Regulator posts $28 million deficit in latest financial report

Big Rigs

The National Heavy Vehicle Regulator (NHVR) has detailed a year of major financial movement across its operations, posting $261.4 million in total income for 2024–25, while recording a $28.3 million deficit.

According to its latest annual report released this week, the NHVR’s operating loss over the last financial year was driven largely by rising employee expenses due the full-year of transition of operations into Queensland and continued project investment in property and vehicles.

Despite the deficit, the regulator said that it remains in a strong financial position with net assets of $105.6 million.

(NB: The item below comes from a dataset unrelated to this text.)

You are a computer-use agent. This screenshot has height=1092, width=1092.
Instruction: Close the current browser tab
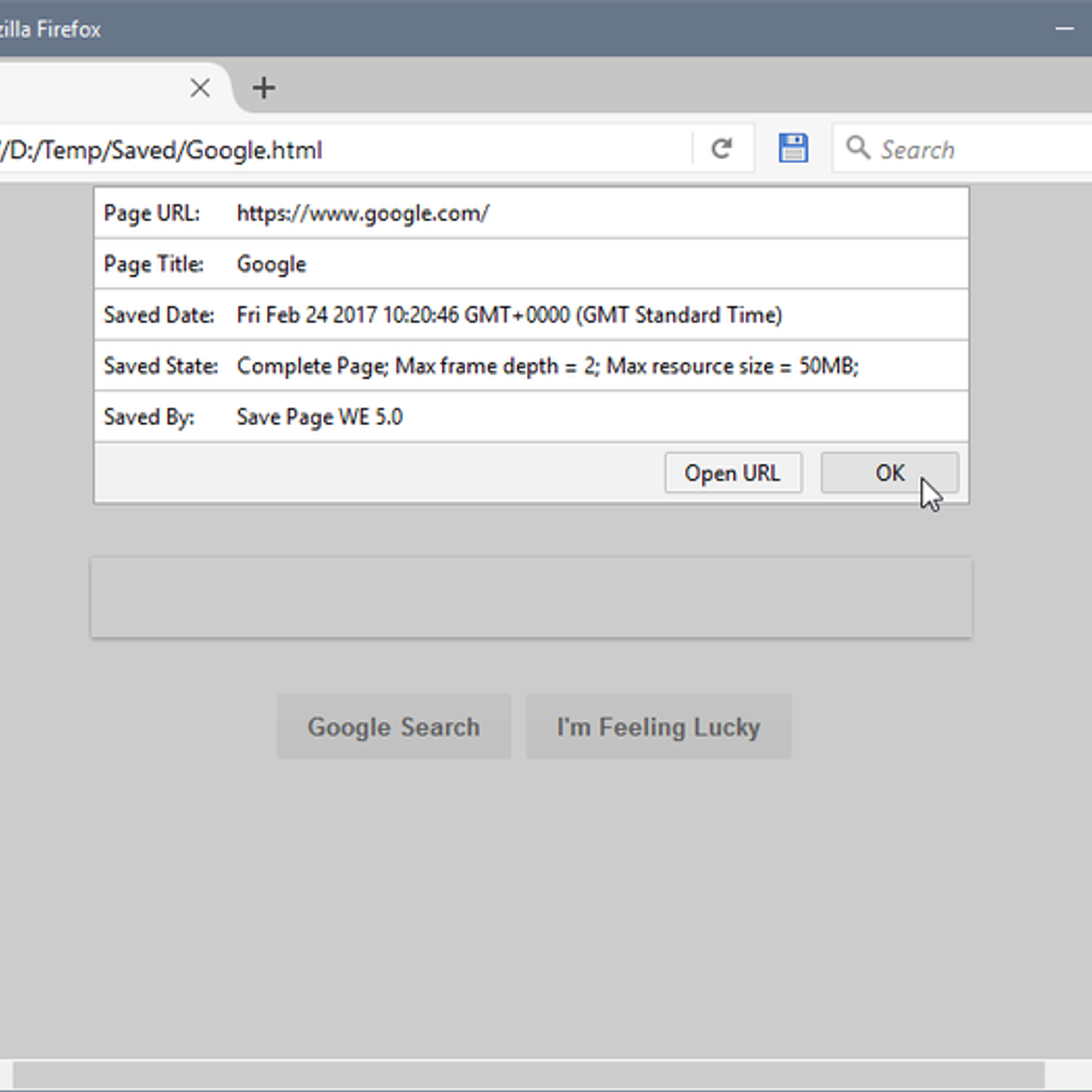(x=200, y=88)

The NHVR also reports a “strong” cash balance of $99.5 million, down from $127 million the previous year, to support future operational needs and fund projects in line with the Corporate Plan.

The NHVR’s revenue is primarily derived from the regulatory component of heavy vehicle registrations and increased in 2024-25 by $9.8 million to $193.4 million.

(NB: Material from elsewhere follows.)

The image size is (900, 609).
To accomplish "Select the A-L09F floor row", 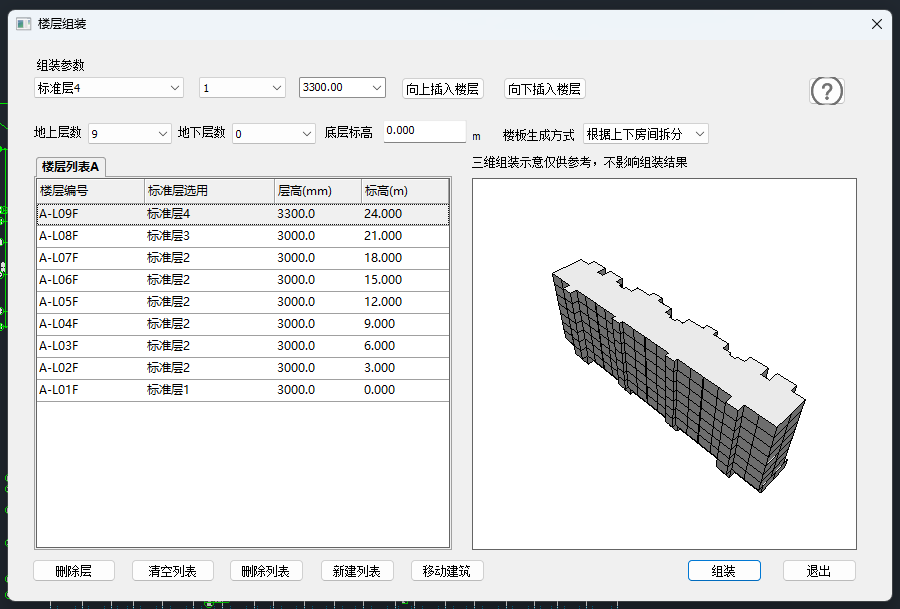I will [242, 214].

The NHVR’s Annual Report for 2024-25. Click on the image for more details. Image: NHVR

Inspections delivered on behalf of NSW and Queensland as well as access and accreditation fees made up the bulk of the balance of revenue sources, notes the report.

Fees from work diaries were up slightly from $4.1 million to $4.3 million, as were access permit fees, up to $6.9 million from $6.2 million in 2024.

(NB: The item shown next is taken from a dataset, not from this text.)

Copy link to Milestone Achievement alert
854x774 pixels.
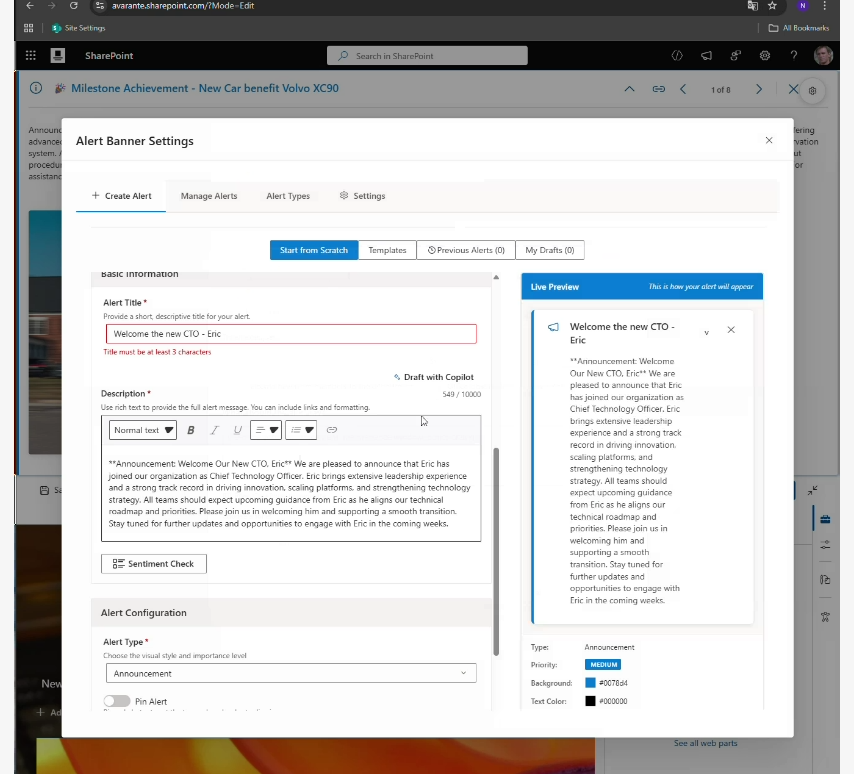[x=659, y=89]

“Our expenses are predominately driven by employee costs, which saw an increase of $37.7 million as TMR employees transitioned to NHVR operations from April 20, 2024 and new Enterprise Agreements came into effect for Administration and Professionals (Feb 2025) and On Roads (May 2025),” the NHVR stated in the report.

“Third party services (project and IT related costs), other costs (travel, office, marketing, asset repairs and maintenance) and depreciation and amortisation make up the bulk of the remaining expenses.”

According to the report, remuneration of key executive management personnel also increased overall by 7 per cent in 2024-25, largely due to the $637,913 in termination costs during the year.